In the context of continuous markov chain,
$P'(t) = P(t)Q$ is called the "forward equation" and
$P'(t) = QP(t)$ is called the "backward equation"
Is this just because in first case Q is in "front" and in the 2nd case Q is in the "back" or is there another explanation for the naming?
The forward equations are obtained by conditioning on the last jump before time $t$ and considering the integral equation for $P(t)$: $$ P_{ij}(t) = e^{-\lambda(i)t}\mathsf 1_{\{i=j\}} + \int_0^t \lambda(i)e^{-\lambda(i)s}\sum_{k\ne i} Q_{ik} P_{kj}(t-s)\ \mathsf ds, $$ where $\lambda(i)$ is the holding time in state $i$ and $Q_{ik}$ is the $(i,k)^{\mathrm{th}}$ entry of the embedded Markov chain. For regular systems, such a last jump exists, but if explosion is possible then the last jump may fail to exist.

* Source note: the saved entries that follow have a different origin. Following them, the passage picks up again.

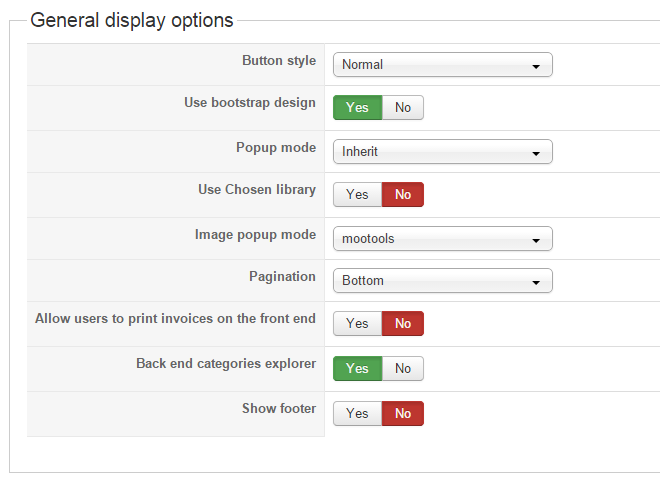Click the Show footer label
Screen dimensions: 660x478
[x=278, y=408]
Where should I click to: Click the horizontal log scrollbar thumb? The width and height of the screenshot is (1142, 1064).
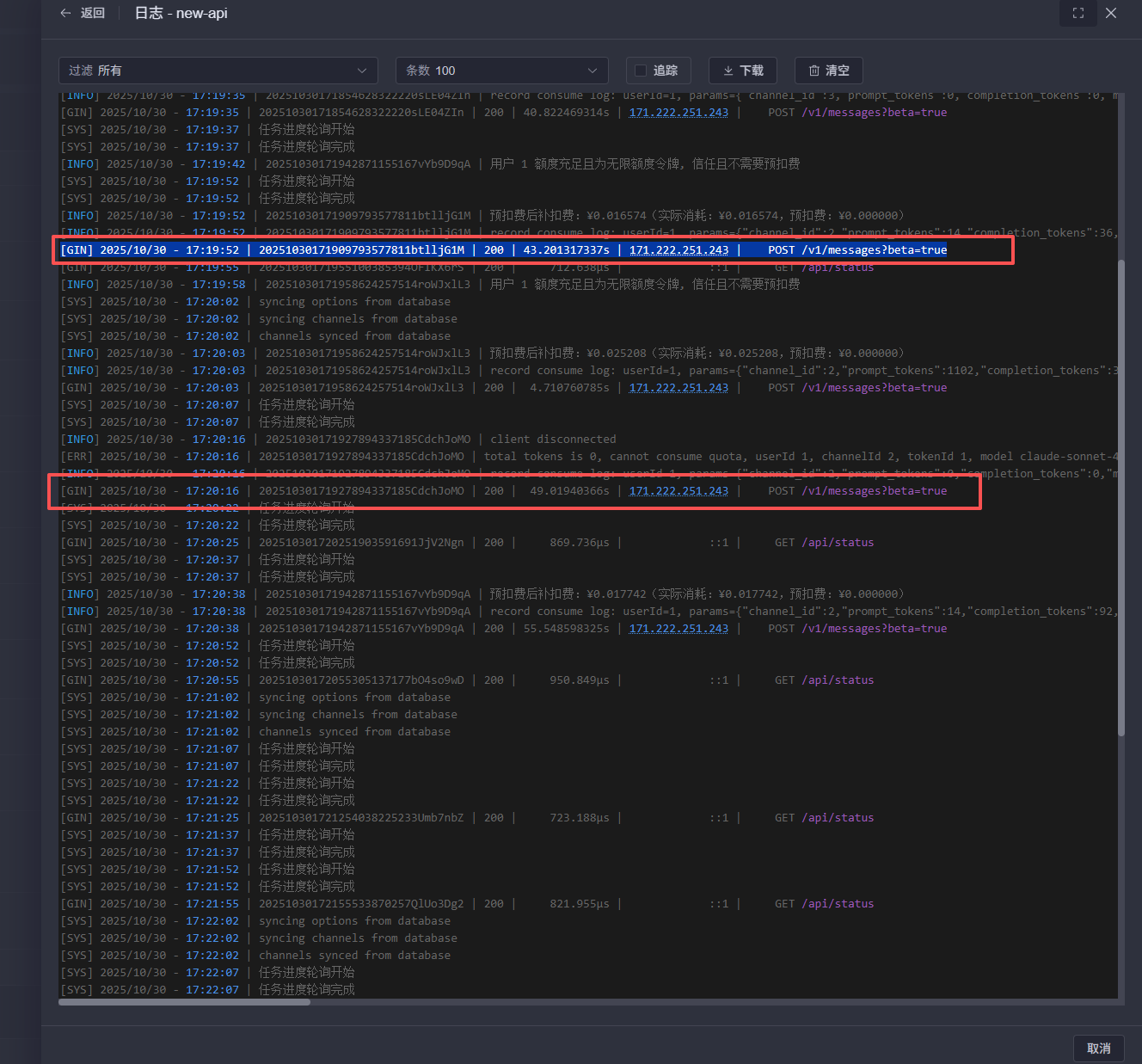184,1002
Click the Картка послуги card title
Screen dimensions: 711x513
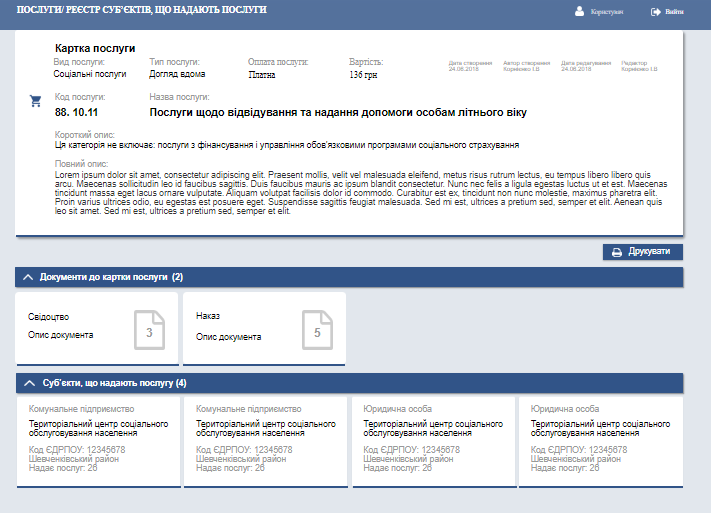pyautogui.click(x=95, y=48)
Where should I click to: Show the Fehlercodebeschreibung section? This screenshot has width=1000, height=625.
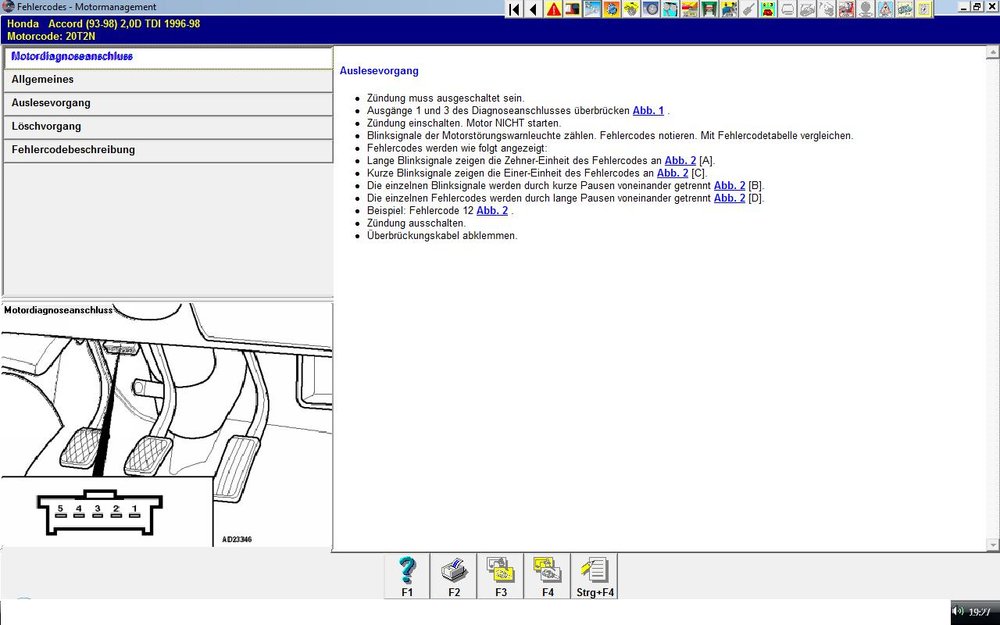(x=167, y=150)
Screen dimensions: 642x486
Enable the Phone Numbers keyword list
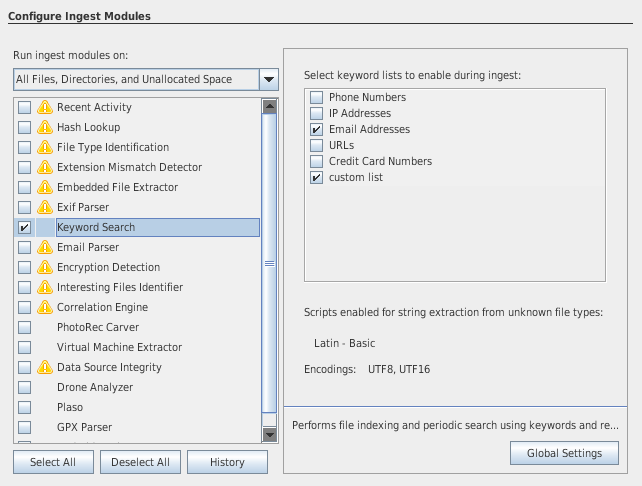316,97
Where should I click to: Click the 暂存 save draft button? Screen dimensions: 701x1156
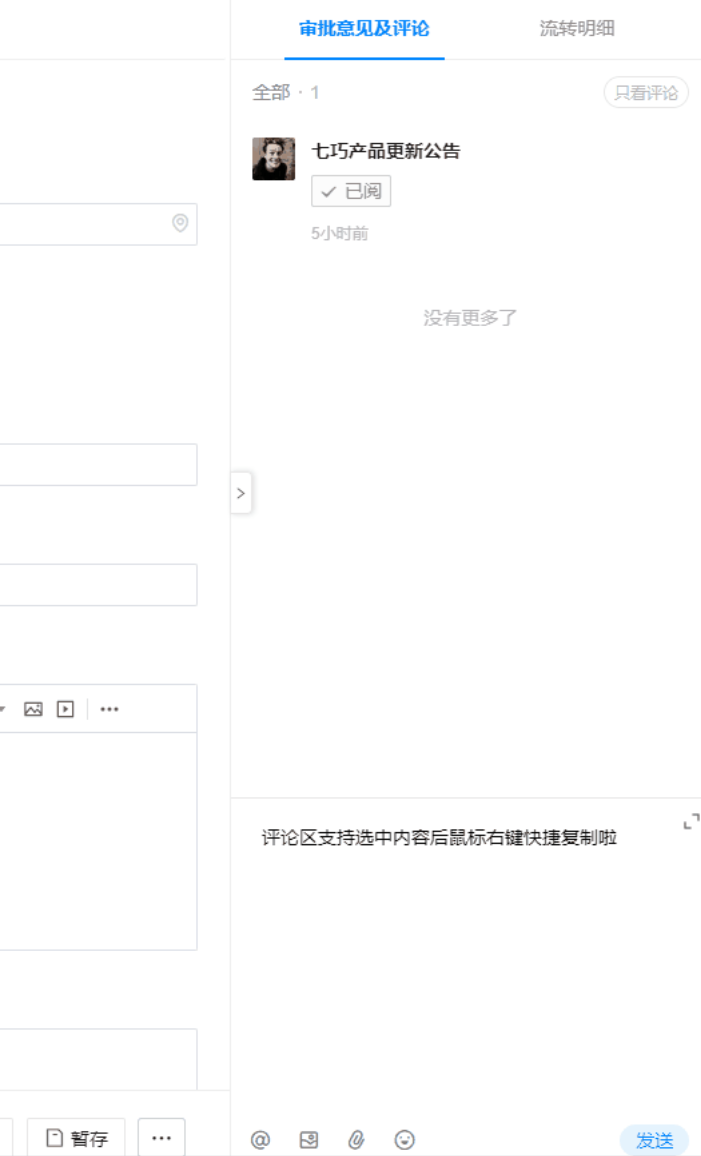click(77, 1138)
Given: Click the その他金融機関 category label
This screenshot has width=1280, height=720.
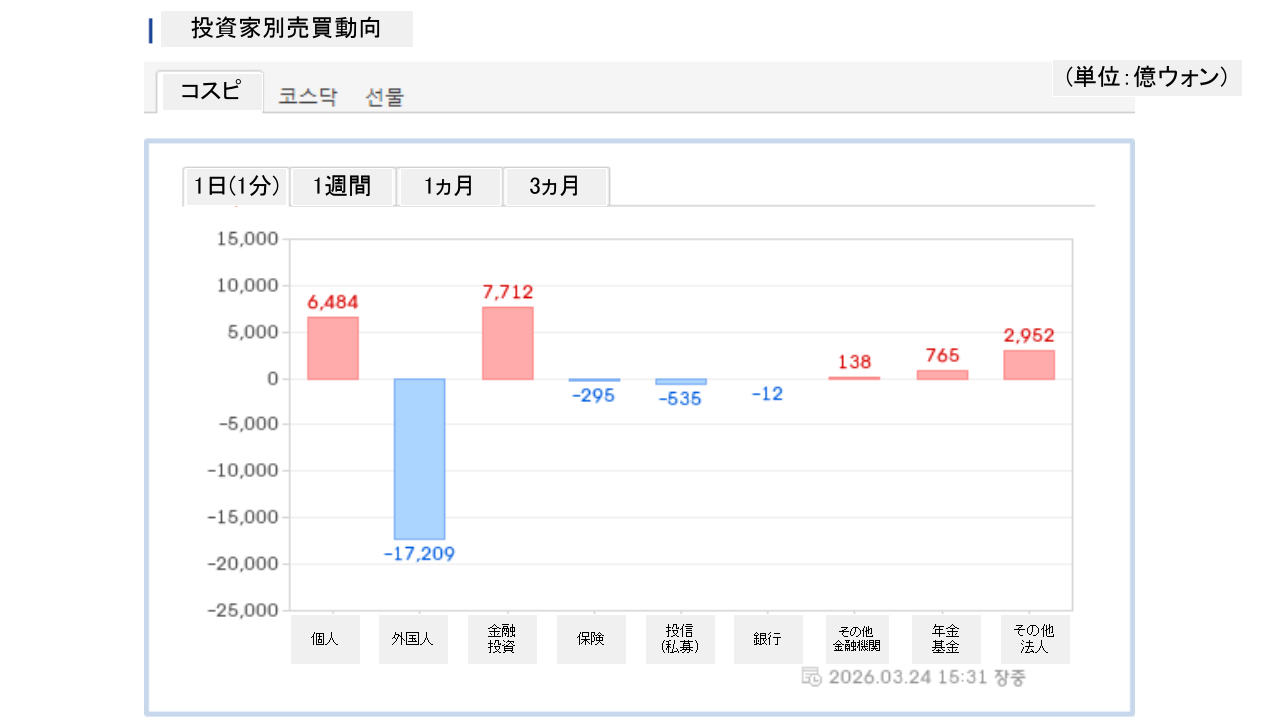Looking at the screenshot, I should point(856,639).
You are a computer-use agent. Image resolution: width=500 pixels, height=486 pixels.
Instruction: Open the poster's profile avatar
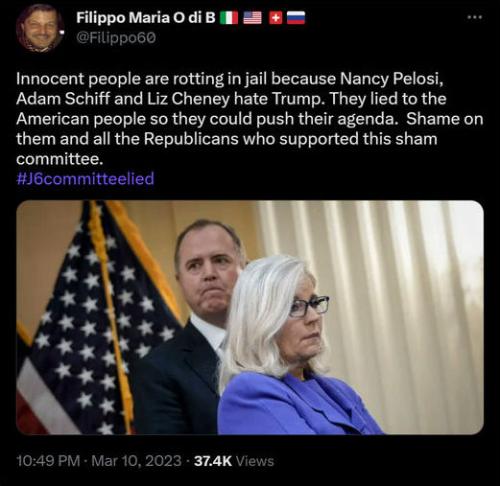[x=40, y=28]
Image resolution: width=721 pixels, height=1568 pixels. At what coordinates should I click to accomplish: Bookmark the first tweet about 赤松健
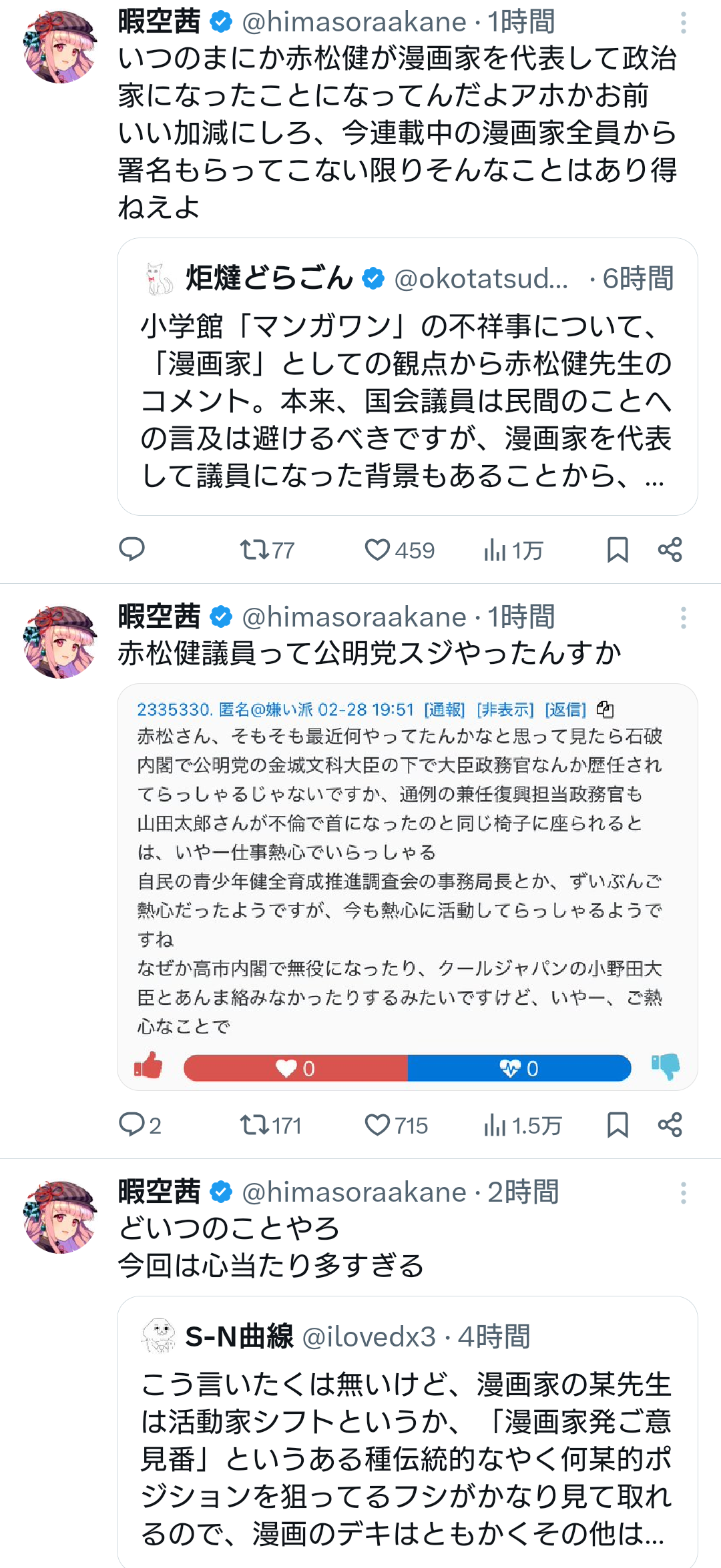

Recall the construction of the continuous-time Markov chain $\{X(t):t\geqslant 0\}$: we have a discrete-time Markov chain $\{X_n,n=0,1,2,\ldots\}$ with transition matrix $Q$, an i.i.d. sequence $\{E_n\}$ of unit exponentially distributed random variables independent of $\{X_n\}$, and the holding times $\{\lambda(i):i\in S\}$ with $\lambda(i)>0$ for all $i\in S$ ($S$ being the state space). Let $T_0=0$ and define $W(0) = E_0/\lambda(X_0)$, so that $$ \mathbb P(W(0)>x\mid X_0=i) = e^{-\lambda(i)x}\cdot\mathsf 1_{(0,\infty)}(x). $$ Now define $T_1=T_0+W(0)$, $X(t)\mathsf 1_{\{T_0\leqslant t<T_1\}} = X_0$, and $W(T_1) = E_1/\lambda(X_1)$. Assume inductively that $\{W(T_m):m\leqslant n-1\}$, $\{T_m:0\leqslant m\leqslant n\}$, and $\{X(s): 0\leqslant s<T_n\}$ have been defined. We define $W(T_n) = E_n/\lambda(X_n)$, $T_{n+1} = T_n + W(T_n)$, and $X(t)\mathsf 1_{\{T_n\leqslant t<T_{n+1}\}} = X_n$. Setting $T_\infty=\lim_{n\to\infty} T_n$, we have the process defined on $[0,T_\infty)$, and for $t<T_\infty$, $$ X(t) = \sum_{n=0}^\infty X_n\mathsf 1_{[T_n,T_{n+1})}(t). $$ Now, if $\{E_n\}$ are independent exponentially distributed random variables with $\mathbb P(E_n>x) = e^{-\lambda(n)x}\cdot\mathsf 1_{(0,\infty)}(x)$, then $$ \mathbb P\left(\sum_{n=1}^\infty E_n <\infty\right)=1 \implies \sum_{n=1}^\infty\frac1{\lambda(n)}<\infty. $$ (Proof is left as an exercise to the reader.) Now, for any $i\in S$, $$\mathbb P(T_\infty <\infty\mid X(0)=i) = \mathbb P\left(\sum_{n=1}^\infty \frac1{\lambda(X_n)}<\infty\right) $$ (proof again left as an exercise to the reader).
Therefore the backward equations are more fundamental than the forward equations, because they always have a solution (although the forward equations are often easier to solve).